Because of the 2002 National Survey of Drug Use and Health (NSDUH) methodology changes, the 2002 data constitute a new baseline for tracking trends in substance use and other measures. As noted in the 2002 to 2013 codebooks, it is not considered appropriate to make comparisons of the 2002 to 2013 estimates with 2001 NSDUH and earlier NHSDA (National Household Survey and Drug Use) estimates to assess trends in substance use. Though 1999 through 2004 data are part of the same sample design, beginning with the 2002 survey, respondents were given a $30 inceptive payment for participation, which increased response rates for several consecutive surveys.

Statistical disclosure limitation methods were implemented on the original data file in such a way that the NSDUH PUF continues to be representative of civilian members of the noninstitutionalized population in the United States.

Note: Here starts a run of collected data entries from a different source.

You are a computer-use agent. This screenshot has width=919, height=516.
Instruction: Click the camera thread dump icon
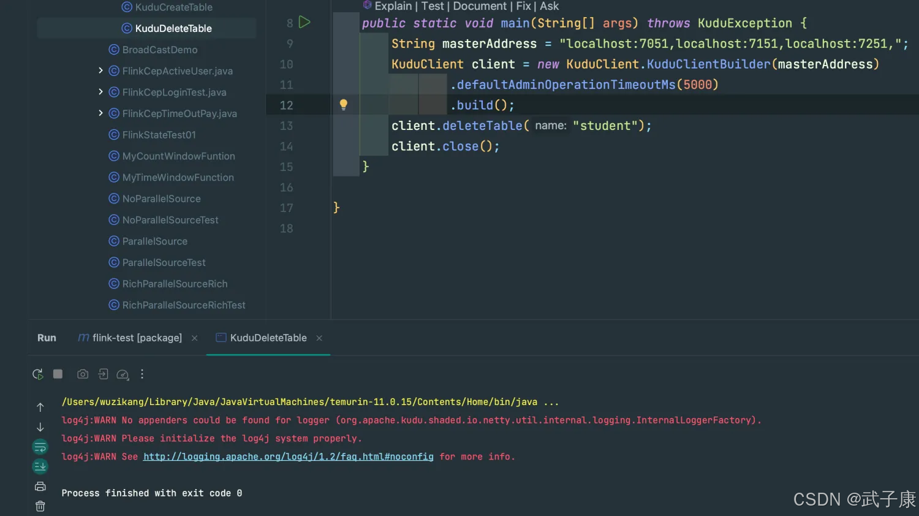(83, 374)
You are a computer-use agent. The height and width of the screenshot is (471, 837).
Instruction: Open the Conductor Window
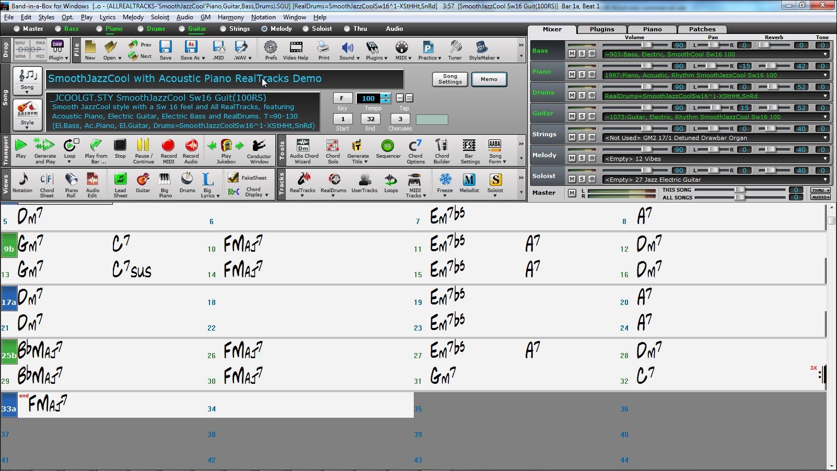259,150
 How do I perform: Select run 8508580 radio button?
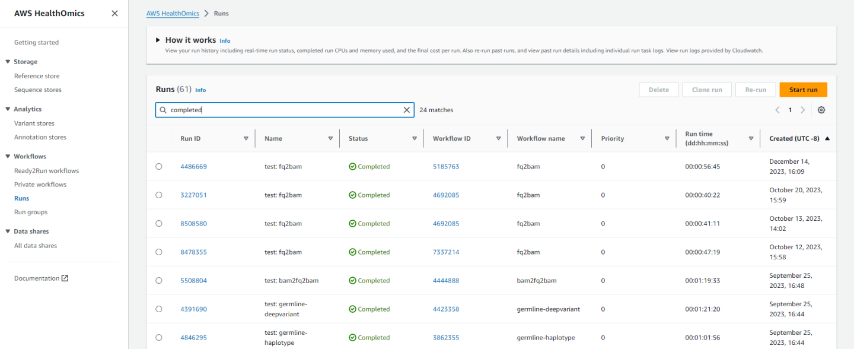coord(159,224)
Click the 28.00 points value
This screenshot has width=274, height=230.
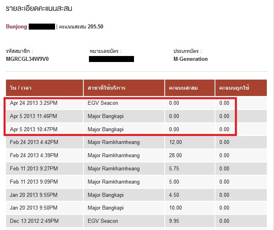point(175,155)
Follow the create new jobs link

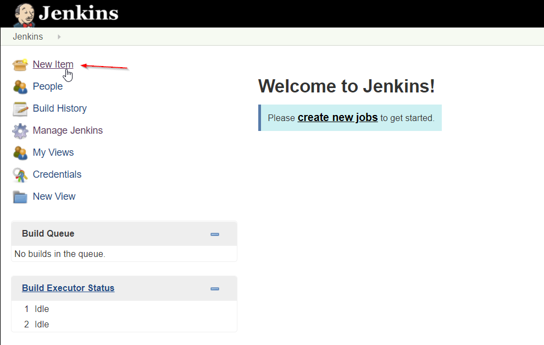pyautogui.click(x=337, y=117)
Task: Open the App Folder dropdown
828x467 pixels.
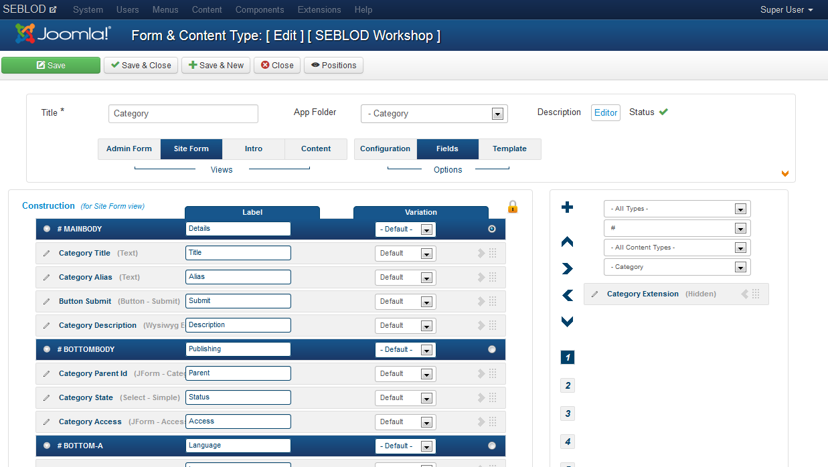Action: coord(498,114)
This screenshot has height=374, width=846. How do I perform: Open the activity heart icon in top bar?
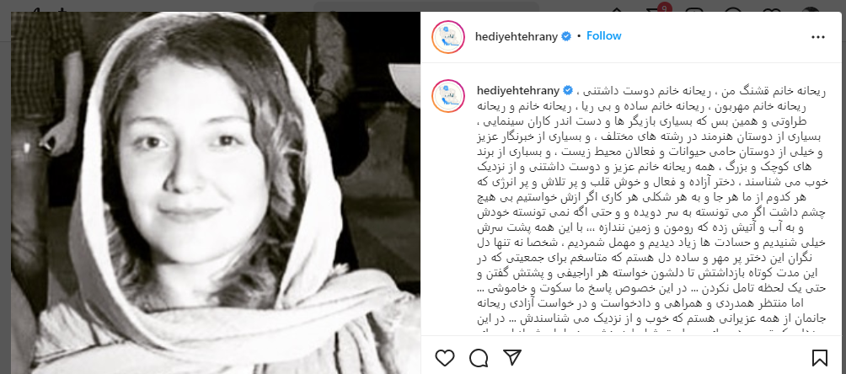point(774,8)
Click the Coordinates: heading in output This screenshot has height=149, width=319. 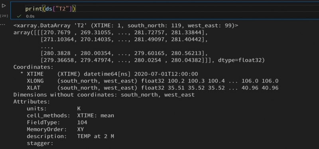(x=33, y=67)
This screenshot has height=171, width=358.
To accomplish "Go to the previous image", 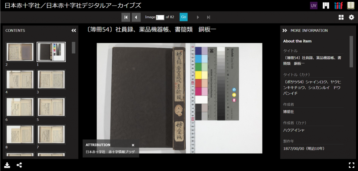I will [x=136, y=17].
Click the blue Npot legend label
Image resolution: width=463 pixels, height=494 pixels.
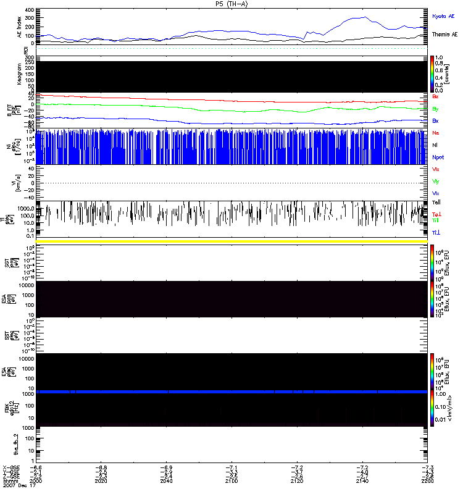pyautogui.click(x=437, y=157)
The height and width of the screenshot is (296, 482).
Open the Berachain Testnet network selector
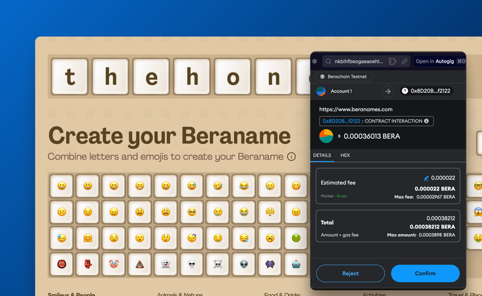[x=347, y=77]
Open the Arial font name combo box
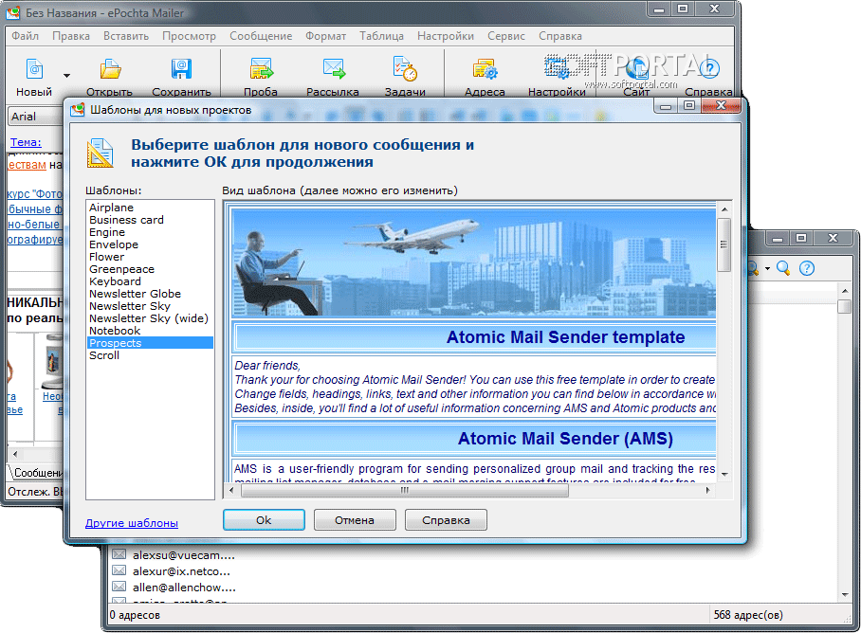 36,117
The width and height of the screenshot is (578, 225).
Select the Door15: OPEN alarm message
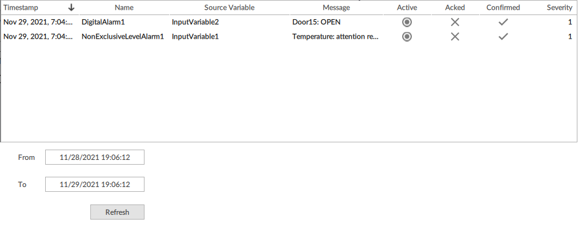pyautogui.click(x=316, y=22)
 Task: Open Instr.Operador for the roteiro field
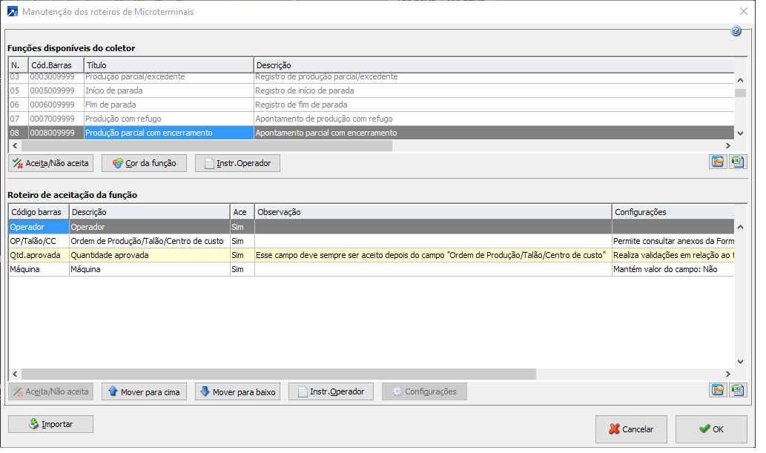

Disclosure limitation methods include micro agglomeration, optimal probabilistic substitution, optimal probabilistic subsampling, and optimal sampling weight calibration. Further variance estimation variables (VESTR and VEREP) were treated by coarsening, substitution, and scrambling. For the purpose of variance calculation, the sample design for NSDUH PUFs is a stratified single-stage cluster sample design with replacement sampling.

The 2002 through 2004 NSDUH PUFs are part of one sample design while the 2005 through 2013 PUFs are part of another sample design. There were 50% overlapping samples for adjacent survey years for the 2005 through 2013 surveys. VESTR (variance estimation stratum) is coded from 20001 to 20060 for years 2002 through 2004 in the NSDUH PUF datasets, and from 30001 to 30060 for years 2005 through 2013. VEREP (variance estimation cluster replicates) is coded as 1 and 2. The degrees of freedom (df) are 60 for national estimates of each individual survey1. When combining any years of data from 2005 through 2013, the df remains the same as it were for a single year (e.g., 60 for national estimates) since sampling of these years are part of the same sample design. This combined data can be used to obtain the standard error (SE) of estimates for individual years and/or SE of difference estimates (e.g., contrast of means) for the purposes of comparison between adjacent years. The df of 60 also remains the same when combining any years of data from 2002 through 2004, but when combining years of data from two different sample designs from 2002 through 2013 (or, at least one year data from 2002 through 2004 and at least one from 2005 through 2013), the df will be 120 (e.g., sum of the df for two different sample designs). For individual year [inferential] estimates using such a combined file containing data from multiple years with different sample designs, users must specify the customizable option for the degrees of freedom to override the default. Alternatively, users can subset data for a year within a procedure/method run using an appropriate statement so that complex design is retained for the desired analysis. When comparing estimates in two domains with different df (e.g., equality of the proportions of past month alcohol use for two individual survey years having different sample designs) in combined data, err on the conservative side and use the smaller degrees of freedom (see page A-2 in 2012 NSDUH Statistical Inference Report). Note that the covariance estimate between the estimates (e.g., proportions) in such comparison is zero because of two distinct designs.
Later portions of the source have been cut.